Data supplied:
○ ○ ○

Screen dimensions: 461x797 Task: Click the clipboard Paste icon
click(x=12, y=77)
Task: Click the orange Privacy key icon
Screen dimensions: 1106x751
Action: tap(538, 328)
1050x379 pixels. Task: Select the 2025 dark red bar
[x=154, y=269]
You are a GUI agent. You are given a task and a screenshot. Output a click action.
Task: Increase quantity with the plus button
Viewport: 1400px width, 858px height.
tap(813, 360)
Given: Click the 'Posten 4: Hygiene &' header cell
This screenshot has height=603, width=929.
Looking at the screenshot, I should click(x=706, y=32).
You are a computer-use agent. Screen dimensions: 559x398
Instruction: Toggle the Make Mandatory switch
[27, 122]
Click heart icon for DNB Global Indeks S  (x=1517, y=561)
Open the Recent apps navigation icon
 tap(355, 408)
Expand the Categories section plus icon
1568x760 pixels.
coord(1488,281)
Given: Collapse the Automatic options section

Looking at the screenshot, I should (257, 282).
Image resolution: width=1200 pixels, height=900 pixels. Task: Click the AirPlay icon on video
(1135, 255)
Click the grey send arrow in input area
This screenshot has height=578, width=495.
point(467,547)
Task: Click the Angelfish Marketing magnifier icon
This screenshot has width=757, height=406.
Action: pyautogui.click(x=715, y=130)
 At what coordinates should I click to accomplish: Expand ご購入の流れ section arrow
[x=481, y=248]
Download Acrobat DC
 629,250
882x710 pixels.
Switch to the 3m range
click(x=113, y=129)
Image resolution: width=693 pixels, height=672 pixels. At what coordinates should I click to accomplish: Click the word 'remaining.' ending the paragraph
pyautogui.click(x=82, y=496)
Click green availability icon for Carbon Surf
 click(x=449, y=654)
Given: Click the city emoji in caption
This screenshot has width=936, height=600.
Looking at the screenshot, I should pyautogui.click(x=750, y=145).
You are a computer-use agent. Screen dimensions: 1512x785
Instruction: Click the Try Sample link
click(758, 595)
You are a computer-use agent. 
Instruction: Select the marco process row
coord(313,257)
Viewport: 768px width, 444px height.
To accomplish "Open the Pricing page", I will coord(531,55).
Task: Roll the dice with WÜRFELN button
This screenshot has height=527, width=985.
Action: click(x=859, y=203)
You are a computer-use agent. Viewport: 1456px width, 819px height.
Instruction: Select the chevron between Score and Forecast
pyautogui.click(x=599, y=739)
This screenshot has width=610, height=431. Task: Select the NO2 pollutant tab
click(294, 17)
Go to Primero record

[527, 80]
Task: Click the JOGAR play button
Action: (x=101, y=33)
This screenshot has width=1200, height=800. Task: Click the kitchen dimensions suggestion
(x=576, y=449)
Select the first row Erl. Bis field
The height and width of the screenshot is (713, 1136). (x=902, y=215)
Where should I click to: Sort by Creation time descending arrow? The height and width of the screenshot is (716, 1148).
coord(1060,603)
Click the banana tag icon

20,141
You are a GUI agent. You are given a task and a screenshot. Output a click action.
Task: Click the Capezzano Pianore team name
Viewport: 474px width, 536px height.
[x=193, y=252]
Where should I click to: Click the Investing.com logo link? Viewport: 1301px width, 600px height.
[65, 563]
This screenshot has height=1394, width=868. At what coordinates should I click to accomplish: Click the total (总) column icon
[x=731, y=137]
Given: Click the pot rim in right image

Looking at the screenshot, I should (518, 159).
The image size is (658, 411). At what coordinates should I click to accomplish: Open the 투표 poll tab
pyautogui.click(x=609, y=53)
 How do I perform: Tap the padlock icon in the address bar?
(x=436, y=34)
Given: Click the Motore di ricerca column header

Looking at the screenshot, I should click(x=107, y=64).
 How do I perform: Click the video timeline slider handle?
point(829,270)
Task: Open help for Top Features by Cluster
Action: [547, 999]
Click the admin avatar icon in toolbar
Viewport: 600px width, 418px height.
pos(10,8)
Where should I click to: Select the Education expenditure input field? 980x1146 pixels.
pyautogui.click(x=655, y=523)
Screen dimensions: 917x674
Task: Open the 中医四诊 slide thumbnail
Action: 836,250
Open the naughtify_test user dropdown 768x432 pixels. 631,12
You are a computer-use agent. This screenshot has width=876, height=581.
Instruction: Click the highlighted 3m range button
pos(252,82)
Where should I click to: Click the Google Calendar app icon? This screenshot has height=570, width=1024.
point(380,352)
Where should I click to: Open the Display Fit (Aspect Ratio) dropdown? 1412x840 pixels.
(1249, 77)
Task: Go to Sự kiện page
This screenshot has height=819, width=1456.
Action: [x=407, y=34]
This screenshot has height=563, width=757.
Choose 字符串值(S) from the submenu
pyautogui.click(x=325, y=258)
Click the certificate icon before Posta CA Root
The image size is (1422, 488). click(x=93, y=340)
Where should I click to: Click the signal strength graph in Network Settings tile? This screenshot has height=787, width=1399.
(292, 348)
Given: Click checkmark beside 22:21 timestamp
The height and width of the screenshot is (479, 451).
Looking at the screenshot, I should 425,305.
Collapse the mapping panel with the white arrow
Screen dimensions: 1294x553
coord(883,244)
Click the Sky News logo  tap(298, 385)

○ ○ ○

Every line above should be printed again exactly as it stands.

Screen dimensions: 461x797 Task: Click the clipboard Paste icon
click(x=12, y=77)
Task: Click the orange Privacy key icon
Screen dimensions: 1106x751
Action: tap(538, 328)
1050x379 pixels. Task: Select the 2025 dark red bar
[x=154, y=269]
You are a GUI agent. You are given a task and a screenshot. Output a click action.
Task: Increase quantity with the plus button
Viewport: 1400px width, 858px height.
tap(813, 360)
Given: Click the 'Posten 4: Hygiene &' header cell
This screenshot has height=603, width=929.
Looking at the screenshot, I should click(x=706, y=32).
You are a computer-use agent. Screen dimensions: 559x398
Instruction: Toggle the Make Mandatory switch
[27, 122]
Click heart icon for DNB Global Indeks S  (x=1517, y=561)
Open the Recent apps navigation icon
 tap(355, 408)
Expand the Categories section plus icon
1568x760 pixels.
coord(1488,281)
Given: Collapse the Automatic options section

Looking at the screenshot, I should (257, 282).
Image resolution: width=1200 pixels, height=900 pixels. Task: Click the AirPlay icon on video
(1135, 255)
Click the grey send arrow in input area
This screenshot has height=578, width=495.
point(467,547)
Task: Click the Angelfish Marketing magnifier icon
This screenshot has width=757, height=406.
Action: pyautogui.click(x=715, y=130)
 At what coordinates should I click to accomplish: Expand ご購入の流れ section arrow
[x=481, y=248]
Download Acrobat DC
 629,250
882x710 pixels.
Switch to the 3m range
click(x=113, y=129)
Image resolution: width=693 pixels, height=672 pixels. At what coordinates should I click to accomplish: Click the word 'remaining.' ending the paragraph
pyautogui.click(x=82, y=496)
Click green availability icon for Carbon Surf
 click(x=449, y=654)
Given: Click the city emoji in caption
This screenshot has width=936, height=600.
Looking at the screenshot, I should pyautogui.click(x=750, y=145).
You are a computer-use agent. Screen dimensions: 1512x785
Instruction: Click the Try Sample link
click(758, 595)
You are a computer-use agent. 
Instruction: Select the marco process row
coord(313,257)
Viewport: 768px width, 444px height.
To accomplish "Open the Pricing page", I will coord(531,55).
Task: Roll the dice with WÜRFELN button
This screenshot has height=527, width=985.
Action: click(x=859, y=203)
You are a computer-use agent. Viewport: 1456px width, 819px height.
Instruction: Select the chevron between Score and Forecast
pyautogui.click(x=599, y=739)
This screenshot has width=610, height=431. Task: Select the NO2 pollutant tab
click(294, 17)
Go to Primero record

[527, 80]
Task: Click the JOGAR play button
Action: (x=101, y=33)
This screenshot has width=1200, height=800. Task: Click the kitchen dimensions suggestion
(x=576, y=449)
Select the first row Erl. Bis field
The height and width of the screenshot is (713, 1136). (x=902, y=215)
Where should I click to: Sort by Creation time descending arrow? The height and width of the screenshot is (716, 1148).
coord(1060,603)
Click the banana tag icon

20,141
You are a GUI agent. You are given a task and a screenshot. Output a click action.
Task: Click the Capezzano Pianore team name
Viewport: 474px width, 536px height.
[x=193, y=252]
Where should I click to: Click the Investing.com logo link? Viewport: 1301px width, 600px height.
[65, 563]
This screenshot has height=1394, width=868. At what coordinates should I click to accomplish: Click the total (总) column icon
[x=731, y=137]
Given: Click the pot rim in right image

Looking at the screenshot, I should (518, 159).
The image size is (658, 411). At what coordinates should I click to accomplish: Open the 투표 poll tab
pyautogui.click(x=609, y=53)
 How do I perform: Tap the padlock icon in the address bar?
(x=436, y=34)
Given: Click the Motore di ricerca column header

Looking at the screenshot, I should click(x=107, y=64).
 How do I perform: Click the video timeline slider handle?
point(829,270)
Task: Open help for Top Features by Cluster
Action: [547, 999]
Click the admin avatar icon in toolbar
Viewport: 600px width, 418px height.
pos(10,8)
Where should I click to: Select the Education expenditure input field? 980x1146 pixels.
pyautogui.click(x=655, y=523)
Screen dimensions: 917x674
Task: Open the 中医四诊 slide thumbnail
Action: 836,250
Open the naughtify_test user dropdown 768x432 pixels. 631,12
You are a computer-use agent. This screenshot has width=876, height=581.
Instruction: Click the highlighted 3m range button
pos(252,82)
Where should I click to: Click the Google Calendar app icon? This screenshot has height=570, width=1024.
point(380,352)
Where should I click to: Open the Display Fit (Aspect Ratio) dropdown? 1412x840 pixels.
(1249, 77)
Task: Go to Sự kiện page
This screenshot has height=819, width=1456.
Action: [x=407, y=34]
This screenshot has height=563, width=757.
Choose 字符串值(S) from the submenu
pyautogui.click(x=325, y=258)
Click the certificate icon before Posta CA Root
The image size is (1422, 488). click(x=93, y=340)
Where should I click to: Click the signal strength graph in Network Settings tile? This screenshot has height=787, width=1399.
(292, 348)
Given: Click checkmark beside 22:21 timestamp
The height and width of the screenshot is (479, 451).
Looking at the screenshot, I should 425,305.
Collapse the mapping panel with the white arrow
Screen dimensions: 1294x553
coord(883,244)
Click the Sky News logo  tap(298, 385)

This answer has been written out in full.